The return to the investors would be even larger than $4.75 million, of course, to the extent that Market Forge succeeded in making sales to institutions other than hospitals — and such sales would also generate additional funds for the holder of the non-recourse note. (Whether the note would have been paid in full, with interest, may be somewhat problematical, but I take it that assurance of payment in full would not be essential to a demonstration that the investors had a reasonable profit objective.)
The Tax Court found as a fact that Flynn and his partner, whom the court viewed as stand-ins for all the investors, were, at best, “indifferent to the success of the venture as a business proposition.” That finding would make sense only if the investors’ interest in the patents were limited to seven years. Their interest was not so limited, as we have seen — and the investors could hardly have been “indifferent” to the multimillion dollar returns that seemed to be in the offing over the full 17-year period. The Tax Court’s finding to the contrary does the investors a grave injustice, in my opinion, and I consider the finding clearly erroneous.
Accordingly, I would remand this case for recalculation of the taxes owed, using a life of 17 years for the license and making a corresponding adjustment in the period over which the cost of the license was to be amortized. (The seven-year amortization period used by the taxpayers was unrealistic, of course, under my view of the case.) My colleagues having seen the matter differently, I respectfully dissent.

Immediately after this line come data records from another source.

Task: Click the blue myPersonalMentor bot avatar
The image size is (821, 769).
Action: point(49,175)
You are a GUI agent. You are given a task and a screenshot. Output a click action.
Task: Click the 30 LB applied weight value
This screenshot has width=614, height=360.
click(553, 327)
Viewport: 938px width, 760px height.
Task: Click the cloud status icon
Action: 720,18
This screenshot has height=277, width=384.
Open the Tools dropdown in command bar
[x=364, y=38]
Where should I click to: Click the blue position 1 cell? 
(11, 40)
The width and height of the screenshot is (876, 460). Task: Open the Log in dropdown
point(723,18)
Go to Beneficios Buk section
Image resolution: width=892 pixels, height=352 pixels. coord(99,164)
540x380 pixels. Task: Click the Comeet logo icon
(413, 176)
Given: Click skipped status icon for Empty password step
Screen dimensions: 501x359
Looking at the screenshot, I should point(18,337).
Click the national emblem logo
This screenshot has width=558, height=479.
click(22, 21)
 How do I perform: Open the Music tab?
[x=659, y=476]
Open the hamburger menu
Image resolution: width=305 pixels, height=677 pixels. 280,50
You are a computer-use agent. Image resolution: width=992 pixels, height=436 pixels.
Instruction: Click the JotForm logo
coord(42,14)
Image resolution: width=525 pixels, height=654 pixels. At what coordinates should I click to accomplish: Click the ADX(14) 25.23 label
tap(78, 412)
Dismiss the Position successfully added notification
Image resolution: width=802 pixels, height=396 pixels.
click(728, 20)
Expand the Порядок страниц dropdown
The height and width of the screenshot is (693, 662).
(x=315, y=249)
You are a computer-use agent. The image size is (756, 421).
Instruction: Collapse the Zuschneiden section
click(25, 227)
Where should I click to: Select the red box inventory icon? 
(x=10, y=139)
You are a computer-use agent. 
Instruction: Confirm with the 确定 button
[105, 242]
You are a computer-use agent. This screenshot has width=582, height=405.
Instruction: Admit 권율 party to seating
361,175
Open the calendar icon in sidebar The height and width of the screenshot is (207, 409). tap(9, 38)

. Both the original memorandum of understanding and a confirmatory agreement signed early in 1977 gave Beatrice Foods exclusive manufacturing rights extending until the expiration of the patents. Souder and Waldorf were parties to both agreements, and the corporation they formed to hold the patent, Patents Licensing International, was a party to the confirmatory agreement also. The renewal option contained in the license granted to the Food Rether-malization partnership by Patents Licensing provided that the license would be "nonexclusive” during the ten-year renewal period, but as a practical matter this limitation was illusory as long as Beatrice Foods wanted to retain its exclusive rights for the full 17 years.

. The Tax Court noted that Mr. Flynn’s extensive experience in the institutional feeding area was "dated,” and notwithstanding his subsequent success in the financial area, the court questioned Flynn's ability to evaluate Souder’s market projections. The venture would have seemed economically viable even with much lower projections, however, and the Tax Court's opinion seems to me to evidence a lack of *1556understanding of how investors actually make decisions and how much technical expertise they typically bring to the task. "I’ve learned in the years of my life,” the judge remarked during trial, "that there are a lot of things that go on in business that I don’t understand." Investment analysis may be one of those things; under the Tax Court’s view of the world, one suspects, Queen Isabella ought not to have pawned her jewels to finance Christopher Columbus, and Warren Buffet ought not to exist.

. The judge may have had a conceptual problem with the idea that any taxpayer should ever be permitted to take deductions in respect of indebtedness for which the taxpayer was not personally at risk. The law permitted such deductions at the time with which we are concerned here, however. Congress changed the law later on, but the change did not apply retroactively to the time period involved in this case.

. The cost of extension would be greater than $30,000 under Mr. Souder’s more optimistic sales projections, of course, but the profit potential for the remaining ten years would be greater too, under those projections. The incentive to extend would have been even stronger under Souder's scenario than under Market Forge's.